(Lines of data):
###

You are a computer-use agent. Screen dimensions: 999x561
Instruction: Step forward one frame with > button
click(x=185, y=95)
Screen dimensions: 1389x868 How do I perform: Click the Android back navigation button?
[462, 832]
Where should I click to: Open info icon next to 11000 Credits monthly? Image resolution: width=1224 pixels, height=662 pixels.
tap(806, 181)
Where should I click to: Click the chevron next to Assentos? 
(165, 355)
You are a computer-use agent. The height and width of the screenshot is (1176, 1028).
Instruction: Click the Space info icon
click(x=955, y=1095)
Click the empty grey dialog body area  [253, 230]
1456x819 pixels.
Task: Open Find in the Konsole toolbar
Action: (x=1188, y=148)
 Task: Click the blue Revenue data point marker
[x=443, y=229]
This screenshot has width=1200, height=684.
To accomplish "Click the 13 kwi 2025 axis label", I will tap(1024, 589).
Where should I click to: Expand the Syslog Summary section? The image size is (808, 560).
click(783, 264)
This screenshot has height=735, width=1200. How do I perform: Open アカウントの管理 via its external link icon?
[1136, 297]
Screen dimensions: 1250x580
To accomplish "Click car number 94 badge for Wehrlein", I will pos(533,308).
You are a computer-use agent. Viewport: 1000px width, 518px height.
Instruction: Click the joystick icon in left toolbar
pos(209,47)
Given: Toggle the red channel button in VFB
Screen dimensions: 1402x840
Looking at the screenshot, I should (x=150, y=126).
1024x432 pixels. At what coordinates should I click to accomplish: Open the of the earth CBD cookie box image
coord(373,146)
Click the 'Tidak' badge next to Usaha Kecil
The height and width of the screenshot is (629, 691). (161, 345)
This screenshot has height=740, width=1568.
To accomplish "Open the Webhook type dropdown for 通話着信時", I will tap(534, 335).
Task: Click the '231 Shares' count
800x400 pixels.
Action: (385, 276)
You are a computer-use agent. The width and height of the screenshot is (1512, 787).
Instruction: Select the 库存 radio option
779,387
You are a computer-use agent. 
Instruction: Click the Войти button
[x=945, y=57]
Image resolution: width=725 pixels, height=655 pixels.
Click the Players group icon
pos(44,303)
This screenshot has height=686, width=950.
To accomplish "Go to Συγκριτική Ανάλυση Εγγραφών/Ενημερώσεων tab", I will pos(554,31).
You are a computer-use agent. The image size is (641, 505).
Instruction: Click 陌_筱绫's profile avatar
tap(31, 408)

###

(Exercise requirements): Please return each line in the items above that contains the word "next". Case counts.

(Response below):
Where should I click to: Open info icon next to 11000 Credits monthly? Image resolution: width=1224 pixels, height=662 pixels.
Where should I click to: Click the chevron next to Assentos? 
Click the 'Tidak' badge next to Usaha Kecil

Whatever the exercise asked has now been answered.